EXERCISE GOAL
Your response should contain every record below, copied exactly.

------ RAW DATA ------

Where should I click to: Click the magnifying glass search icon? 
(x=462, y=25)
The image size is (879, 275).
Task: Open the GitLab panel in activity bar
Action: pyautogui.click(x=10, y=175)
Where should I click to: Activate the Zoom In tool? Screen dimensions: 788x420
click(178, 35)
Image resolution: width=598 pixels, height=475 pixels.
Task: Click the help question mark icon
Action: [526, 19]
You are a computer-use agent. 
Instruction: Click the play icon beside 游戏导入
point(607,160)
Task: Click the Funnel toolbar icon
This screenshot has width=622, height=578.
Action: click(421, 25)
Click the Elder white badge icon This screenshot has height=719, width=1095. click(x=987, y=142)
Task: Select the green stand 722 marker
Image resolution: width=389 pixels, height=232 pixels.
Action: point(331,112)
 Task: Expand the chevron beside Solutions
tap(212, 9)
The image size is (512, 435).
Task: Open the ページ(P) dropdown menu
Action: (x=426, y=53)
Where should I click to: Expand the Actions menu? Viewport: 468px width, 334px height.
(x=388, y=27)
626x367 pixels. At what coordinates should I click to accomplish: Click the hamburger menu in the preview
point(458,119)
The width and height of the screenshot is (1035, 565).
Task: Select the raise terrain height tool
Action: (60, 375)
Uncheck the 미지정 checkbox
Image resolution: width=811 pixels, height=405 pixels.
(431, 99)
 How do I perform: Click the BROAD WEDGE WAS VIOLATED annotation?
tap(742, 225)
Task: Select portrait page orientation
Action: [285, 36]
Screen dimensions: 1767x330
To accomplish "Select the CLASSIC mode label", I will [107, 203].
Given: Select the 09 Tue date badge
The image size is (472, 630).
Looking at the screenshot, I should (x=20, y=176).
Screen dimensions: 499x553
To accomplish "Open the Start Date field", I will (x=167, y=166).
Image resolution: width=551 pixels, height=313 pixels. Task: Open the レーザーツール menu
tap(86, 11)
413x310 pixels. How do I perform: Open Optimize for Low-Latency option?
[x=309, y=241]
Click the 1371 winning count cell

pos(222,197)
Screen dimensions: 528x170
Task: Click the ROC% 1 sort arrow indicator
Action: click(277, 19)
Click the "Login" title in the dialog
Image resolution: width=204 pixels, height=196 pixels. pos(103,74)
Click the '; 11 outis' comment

------

RESPONSE AREA
Where should I click to: Click the magnifying glass search icon? 
(x=462, y=25)
The image size is (879, 275).
Task: Open the GitLab panel in activity bar
Action: pyautogui.click(x=10, y=175)
Where should I click to: Activate the Zoom In tool? Screen dimensions: 788x420
click(178, 35)
Image resolution: width=598 pixels, height=475 pixels.
Task: Click the help question mark icon
Action: [526, 19]
You are a computer-use agent. 
Instruction: Click the play icon beside 游戏导入
point(607,160)
Task: Click the Funnel toolbar icon
This screenshot has width=622, height=578.
Action: click(421, 25)
Click the Elder white badge icon This screenshot has height=719, width=1095. click(x=987, y=142)
Task: Select the green stand 722 marker
Image resolution: width=389 pixels, height=232 pixels.
Action: point(331,112)
 Task: Expand the chevron beside Solutions
tap(212, 9)
The image size is (512, 435).
Task: Open the ページ(P) dropdown menu
Action: (x=426, y=53)
Where should I click to: Expand the Actions menu? Viewport: 468px width, 334px height.
(x=388, y=27)
626x367 pixels. At what coordinates should I click to accomplish: Click the hamburger menu in the preview
point(458,119)
The width and height of the screenshot is (1035, 565).
Task: Select the raise terrain height tool
Action: (60, 375)
Uncheck the 미지정 checkbox
Image resolution: width=811 pixels, height=405 pixels.
(431, 99)
 How do I perform: Click the BROAD WEDGE WAS VIOLATED annotation?
tap(742, 225)
Task: Select portrait page orientation
Action: [285, 36]
Screen dimensions: 1767x330
To accomplish "Select the CLASSIC mode label", I will [107, 203].
Given: Select the 09 Tue date badge
The image size is (472, 630).
Looking at the screenshot, I should (x=20, y=176).
Screen dimensions: 499x553
To accomplish "Open the Start Date field", I will (x=167, y=166).
Image resolution: width=551 pixels, height=313 pixels. Task: Open the レーザーツール menu
tap(86, 11)
413x310 pixels. How do I perform: Open Optimize for Low-Latency option?
[x=309, y=241]
Click the 1371 winning count cell

pos(222,197)
Screen dimensions: 528x170
Task: Click the ROC% 1 sort arrow indicator
Action: click(277, 19)
Click the "Login" title in the dialog
Image resolution: width=204 pixels, height=196 pixels. pos(103,74)
Click the '; 11 outis' comment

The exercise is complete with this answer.